Entries taken from a collection
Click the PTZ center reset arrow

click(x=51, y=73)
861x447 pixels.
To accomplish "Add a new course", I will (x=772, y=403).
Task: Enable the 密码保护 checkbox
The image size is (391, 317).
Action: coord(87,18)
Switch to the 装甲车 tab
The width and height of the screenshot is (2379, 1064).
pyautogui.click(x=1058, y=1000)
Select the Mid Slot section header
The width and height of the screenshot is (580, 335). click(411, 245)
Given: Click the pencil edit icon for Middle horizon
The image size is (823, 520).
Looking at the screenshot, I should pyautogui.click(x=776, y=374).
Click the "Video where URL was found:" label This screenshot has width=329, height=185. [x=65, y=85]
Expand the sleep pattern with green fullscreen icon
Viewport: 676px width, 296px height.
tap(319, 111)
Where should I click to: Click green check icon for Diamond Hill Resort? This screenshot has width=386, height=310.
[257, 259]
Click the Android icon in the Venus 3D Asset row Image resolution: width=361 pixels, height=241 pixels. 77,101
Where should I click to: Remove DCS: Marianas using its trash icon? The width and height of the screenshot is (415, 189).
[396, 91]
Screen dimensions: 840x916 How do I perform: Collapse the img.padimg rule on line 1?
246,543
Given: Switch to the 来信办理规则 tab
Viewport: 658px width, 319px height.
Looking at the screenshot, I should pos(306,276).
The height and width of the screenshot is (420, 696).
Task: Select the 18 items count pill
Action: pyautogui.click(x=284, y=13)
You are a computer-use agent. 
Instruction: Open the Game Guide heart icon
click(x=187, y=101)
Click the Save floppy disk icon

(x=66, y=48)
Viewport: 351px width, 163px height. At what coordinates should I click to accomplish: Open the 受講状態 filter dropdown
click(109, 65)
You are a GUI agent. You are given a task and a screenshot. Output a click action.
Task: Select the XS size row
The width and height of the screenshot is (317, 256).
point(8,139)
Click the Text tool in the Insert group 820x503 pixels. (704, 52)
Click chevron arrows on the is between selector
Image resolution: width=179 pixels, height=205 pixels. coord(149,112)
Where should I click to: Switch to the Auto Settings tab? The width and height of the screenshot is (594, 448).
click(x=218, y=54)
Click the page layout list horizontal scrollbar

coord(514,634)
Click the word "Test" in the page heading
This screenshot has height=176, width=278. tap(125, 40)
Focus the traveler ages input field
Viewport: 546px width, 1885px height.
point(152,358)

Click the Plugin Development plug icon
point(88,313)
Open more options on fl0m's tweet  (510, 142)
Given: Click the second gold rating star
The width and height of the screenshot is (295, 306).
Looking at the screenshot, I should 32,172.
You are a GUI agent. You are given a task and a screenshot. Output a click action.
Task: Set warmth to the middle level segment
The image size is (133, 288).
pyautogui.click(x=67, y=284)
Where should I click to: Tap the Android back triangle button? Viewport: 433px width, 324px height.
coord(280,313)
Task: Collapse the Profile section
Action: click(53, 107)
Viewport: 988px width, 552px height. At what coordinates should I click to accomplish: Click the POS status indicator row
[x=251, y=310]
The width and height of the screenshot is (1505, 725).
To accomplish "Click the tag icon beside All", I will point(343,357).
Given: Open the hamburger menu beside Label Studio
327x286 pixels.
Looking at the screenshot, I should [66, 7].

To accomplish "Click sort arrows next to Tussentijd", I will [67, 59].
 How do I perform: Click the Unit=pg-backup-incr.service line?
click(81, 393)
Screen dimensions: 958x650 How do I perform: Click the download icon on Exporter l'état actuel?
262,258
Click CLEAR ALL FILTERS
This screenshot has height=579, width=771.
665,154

Problem requirements
What is needed is a word-for-word restatement of every line from the one with "Click the Text" to the end of the entries above.

Your response
Click the Text tool in the Insert group 820x503 pixels. (704, 52)
Click chevron arrows on the is between selector
Image resolution: width=179 pixels, height=205 pixels. coord(149,112)
Where should I click to: Switch to the Auto Settings tab? The width and height of the screenshot is (594, 448).
click(x=218, y=54)
Click the page layout list horizontal scrollbar

coord(514,634)
Click the word "Test" in the page heading
This screenshot has height=176, width=278. tap(125, 40)
Focus the traveler ages input field
Viewport: 546px width, 1885px height.
point(152,358)

Click the Plugin Development plug icon
point(88,313)
Open more options on fl0m's tweet  (510, 142)
Given: Click the second gold rating star
The width and height of the screenshot is (295, 306).
Looking at the screenshot, I should 32,172.
You are a GUI agent. You are given a task and a screenshot. Output a click action.
Task: Set warmth to the middle level segment
The image size is (133, 288).
pyautogui.click(x=67, y=284)
Where should I click to: Tap the Android back triangle button? Viewport: 433px width, 324px height.
coord(280,313)
Task: Collapse the Profile section
Action: click(53, 107)
Viewport: 988px width, 552px height. At what coordinates should I click to accomplish: Click the POS status indicator row
[x=251, y=310]
The width and height of the screenshot is (1505, 725).
To accomplish "Click the tag icon beside All", I will point(343,357).
Given: Open the hamburger menu beside Label Studio
327x286 pixels.
Looking at the screenshot, I should [66, 7].

To accomplish "Click sort arrows next to Tussentijd", I will [67, 59].
 How do I perform: Click the Unit=pg-backup-incr.service line?
click(81, 393)
Screen dimensions: 958x650 How do I perform: Click the download icon on Exporter l'état actuel?
262,258
Click CLEAR ALL FILTERS
This screenshot has height=579, width=771.
665,154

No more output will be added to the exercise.